L'adolescente s'est enfuie après avoir poignardé une mère de 5 enfants dans le quartier tendu de Jérusalem, avant de changer ses vêtements à l'école, selon la police

Image fixe d'une vidéo de surveillance montrant un suspect dans l'attaque au couteau d'une femme israélienne dans le quartier de Sheikh Jarrah à Jérusalem, le 8 décembre 2021. (Police israélienne)
Image fixe d'une vidéo de surveillance montrant un suspect dans l'attaque au couteau d'une femme israélienne dans le quartier de Sheikh Jarrah à Jérusalem, le 8 décembre 2021. (Police israélienne)

Les procureurs prévoient d’inculper une Palestinienne de 14 ans qui a poignardé une femme juive à Jérusalem la semaine dernière, a déclaré la police jeudi.

Selon la police, l’adolescente a planifié son passage à l’acte le matin de l’attaque, et suivi sa cible – Moriah Cohen, 26 ans – pendant plusieurs minutes avant de la poignarder dans le dos dans le quartier sensible de Sheikh Jarrah, où elles vivent toutes les deux.

Cohen, qui était avec ses enfants au moment de l’attaque, a été soignée à l’hôpital et est sortie le jour même.

L’auteure de l’agression s’est enfuie de la scène et s’est cachée dans son école, où elle a changé de vêtements avec une amie, a indiqué la police dans un communiqué, ajoutant que certains de ces vêtements ont été retrouvés dans plusieurs endroits de l’école, notamment dans le bureau du directeur.
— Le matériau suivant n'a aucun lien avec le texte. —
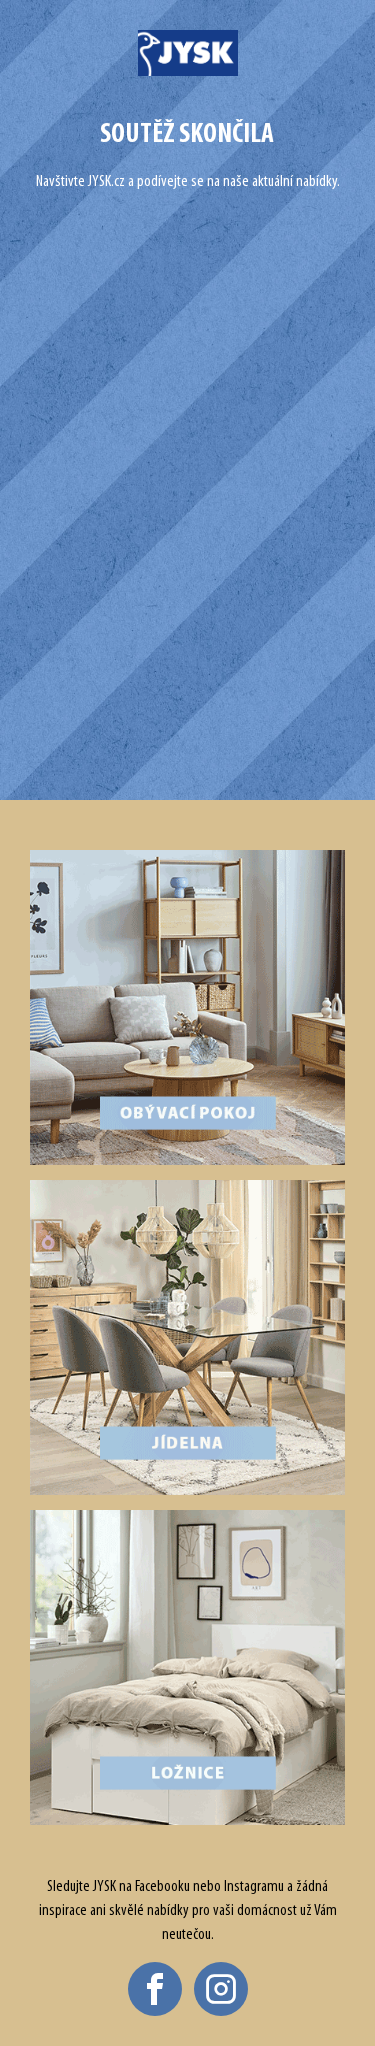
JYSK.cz (106, 182)
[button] (155, 1989)
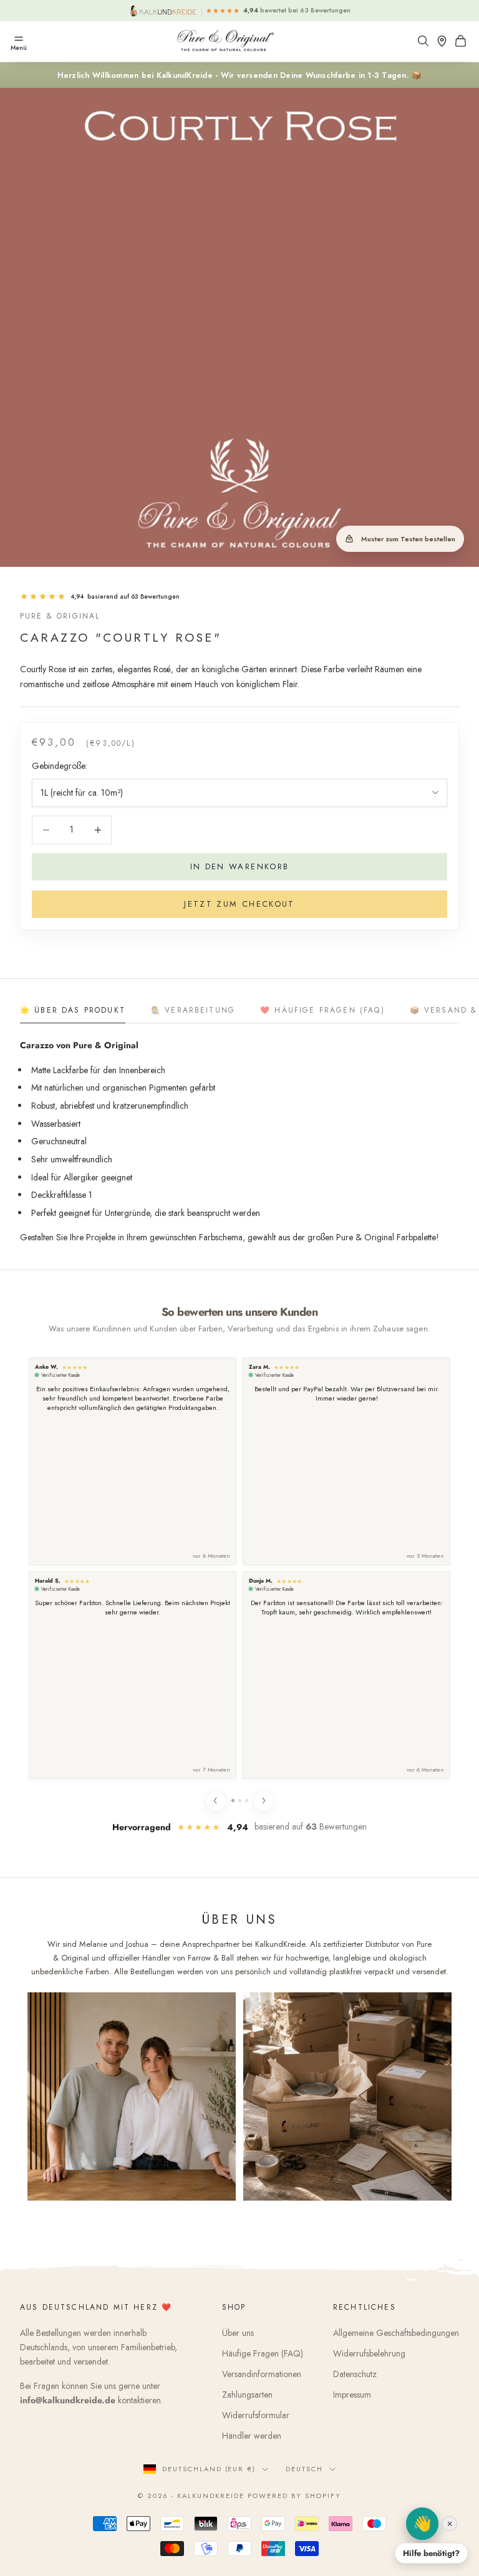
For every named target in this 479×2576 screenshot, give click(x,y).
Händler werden (251, 2435)
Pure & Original (60, 616)
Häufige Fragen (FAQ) (262, 2353)
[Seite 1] (232, 1800)
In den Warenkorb (239, 866)
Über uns (238, 2333)
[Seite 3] (246, 1800)
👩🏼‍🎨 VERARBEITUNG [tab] (192, 1010)
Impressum (352, 2394)
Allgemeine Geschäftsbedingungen (396, 2333)
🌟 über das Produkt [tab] (72, 1010)
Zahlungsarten (247, 2394)
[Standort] (444, 40)
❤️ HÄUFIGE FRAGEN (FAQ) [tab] (322, 1010)
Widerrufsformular (255, 2415)
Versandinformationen (261, 2374)
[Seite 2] (239, 1800)
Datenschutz (355, 2374)
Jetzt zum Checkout (239, 904)
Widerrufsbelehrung (369, 2353)
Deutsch (304, 2469)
L’amie devrait également être mise en examen, a indiqué la police.

Vêtements de l’auteure présumé de l’attaque au couteau dans le quartier de Sheikh Jarrah à Jérusalem, âgés de 14 ans, trouvés dans son école. (Police israélienne)
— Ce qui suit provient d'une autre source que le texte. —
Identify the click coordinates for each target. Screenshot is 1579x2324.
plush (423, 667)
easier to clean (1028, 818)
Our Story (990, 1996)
La détention provisoire de l’attaquante a été prolongée de cinq jours supplémentaires, jusqu’à lundi, date à laquelle elle devrait être mise en examen.

L’adolescente, qui a été arrêtée le jour de l’attaque, a nié tout lien avec l’attaque au couteau, a déclaré à l’époque son avocat, Mohammad Mahmoud, au Times of Israel.

Sheikh Jarrah, un quartier situé à 10 minutes en tram du centre-ville de la capitale, est devenu un point de tension symbolique dans le conflit israélo-palestinien.

Au cours des dernières années, une poignée de nationalistes juifs se sont installés dans ce quartier majoritairement palestinien, le plus souvent à la suite de procédures d’expulsion très complexes.

Moriah Cohen, qui a été poignardée à Jérusalem le 8 décembre 2021, parle après sa sortie de l’hôpital. (Yonatan Sindel/Flash90)

Les tensions dans le quartier ont augmenté ces derniers mois en raison de batailles judiciaires concernant des dizaines de maisons du quartier dans lesquelles des familles palestiniennes vivent depuis des décennies, mais dont des groupes juifs revendiquent la propriété.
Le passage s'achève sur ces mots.